Most of that 30GB is in packfiles. Those packfiles all seem to contain the same objects:

thcipriani@gerrit2001:~$ du -chs /srv/gerrit/git/design/style-guide.git/objects/pack/* | sort -rh | head -4
30G     total
220M    /srv/gerrit/git/design/style-guide.git/objects/pack/pack-dc13f6820e29fa1245d9ecbb804edb77e63224ee.pack
220M    /srv/gerrit/git/design/style-guide.git/objects/pack/pack-69e918208071f2dac83e1ab9d3adc9d85f239a5c.pack
220M    /srv/gerrit/git/design/style-guide.git/objects/pack/pack-687d80a14d5590ade85bc101eb042671d187bf64.pack
thcipriani@gerrit2001:~$ git -C /srv/gerrit/git/design/style-guide.git verify-pack -v /srv/gerrit/git/design/style-guide.git/objects/pack/pack-dc13f6820e29fa1245d9ecbb804edb77e63224ee.idx | grep -v chain | sort -k3nr | head -n2
198f171c78e5b4f6bc37db2311cdb2435c80937f blob   39633398 29773531 13361086
4461a416b7039735425b8ac366a49f650ad6f3fc blob   39235142 38823785 187428478
thcipriani@gerrit2001:~$ git -C /srv/gerrit/git/design/style-guide.git verify-pack -v /srv/gerrit/git/design/style-guide.git/objects/pack/pack-69e918208071f2dac83e1ab9d3adc9d85f239a5c.idx | grep -v chain | sort -k3nr | head -n2
198f171c78e5b4f6bc37db2311cdb2435c80937f blob   39633398 29773531 13361827
4461a416b7039735425b8ac366a49f650ad6f3fc blob   39235142 38823785 187423835
thcipriani@gerrit2001:~$ git -C /srv/gerrit/git/design/style-guide.git verify-pack -v /srv/gerrit/git/design/style-guide.git/objects/pack/pack-687d80a14d5590ade85bc101eb042671d187bf64.idx | grep -v chain | sort -k3nr | head -n2
198f171c78e5b4f6bc37db2311cdb2435c80937f blob   39633398 29773531 13361066
4461a416b7039735425b8ac366a49f650ad6f3fc blob   39235142 38823785 187419655

^ there are just a whole bunch of pack files with similar (large) contents. My guess is that these are all generated by fetches by git's smart-protocol and will be gc'd eventually.

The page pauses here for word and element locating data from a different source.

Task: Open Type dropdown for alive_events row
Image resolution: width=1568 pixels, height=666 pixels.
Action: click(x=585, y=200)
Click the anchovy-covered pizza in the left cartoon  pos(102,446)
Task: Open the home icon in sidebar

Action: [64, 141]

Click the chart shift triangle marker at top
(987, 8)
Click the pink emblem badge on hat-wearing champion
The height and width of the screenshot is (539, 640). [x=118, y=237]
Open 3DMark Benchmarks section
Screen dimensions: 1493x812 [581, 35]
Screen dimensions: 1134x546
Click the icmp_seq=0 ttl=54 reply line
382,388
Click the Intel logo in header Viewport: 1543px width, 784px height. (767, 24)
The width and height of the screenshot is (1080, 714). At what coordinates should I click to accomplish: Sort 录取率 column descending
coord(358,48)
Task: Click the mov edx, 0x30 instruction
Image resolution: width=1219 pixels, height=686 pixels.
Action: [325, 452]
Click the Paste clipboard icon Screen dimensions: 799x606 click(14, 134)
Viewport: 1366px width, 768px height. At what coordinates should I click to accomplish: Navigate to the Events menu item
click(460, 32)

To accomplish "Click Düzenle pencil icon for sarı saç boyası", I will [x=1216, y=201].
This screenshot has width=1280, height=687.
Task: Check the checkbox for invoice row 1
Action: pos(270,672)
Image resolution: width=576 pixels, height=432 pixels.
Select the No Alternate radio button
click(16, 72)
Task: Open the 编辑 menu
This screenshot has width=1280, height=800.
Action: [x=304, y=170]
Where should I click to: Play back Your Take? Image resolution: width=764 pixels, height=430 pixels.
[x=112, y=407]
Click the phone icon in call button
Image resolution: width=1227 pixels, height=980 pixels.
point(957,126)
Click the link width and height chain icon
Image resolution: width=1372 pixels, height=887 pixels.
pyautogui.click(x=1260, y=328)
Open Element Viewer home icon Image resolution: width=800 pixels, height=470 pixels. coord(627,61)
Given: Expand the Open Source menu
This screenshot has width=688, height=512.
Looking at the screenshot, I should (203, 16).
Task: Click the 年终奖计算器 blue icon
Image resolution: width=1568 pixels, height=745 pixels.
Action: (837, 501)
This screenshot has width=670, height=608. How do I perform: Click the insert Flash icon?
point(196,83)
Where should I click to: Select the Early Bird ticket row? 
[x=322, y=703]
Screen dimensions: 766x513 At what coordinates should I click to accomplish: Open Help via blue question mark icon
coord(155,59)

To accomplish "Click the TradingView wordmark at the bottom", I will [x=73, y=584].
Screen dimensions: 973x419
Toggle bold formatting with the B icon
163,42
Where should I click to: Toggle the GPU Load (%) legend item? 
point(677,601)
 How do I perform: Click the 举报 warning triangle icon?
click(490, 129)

I'm not sure about git fat, the original repo is on github and using git fat in github doesn't look super easy to me.

Do note that github.com does limit git lfs bandwith[1] to 1G and used space to 1G. It's surprisingly easy to reach them. Do note that this might cause issues to contributors even if we manage to avoid them (e.g. using gerrit)

[1] https://help.github.com/en/github/managing-large-files/about-storage-and-bandwidth-usage

We have a coupon that makes everything in github.com/wikimedia free forever, we already pass that limit for ores so I "bought" a base-level package for git lfs for $5/month which turned to $0.0 because of the coupon but it required me to put a billing point to it, so now if you go to settings of wikimedia org in github, you will see my paypal there (please don't remove the coupon then). I asked WMF people to fix this for years and nothing happened. I'm going to remove my billing if nothing happens and then git lfs for github.com will be broken.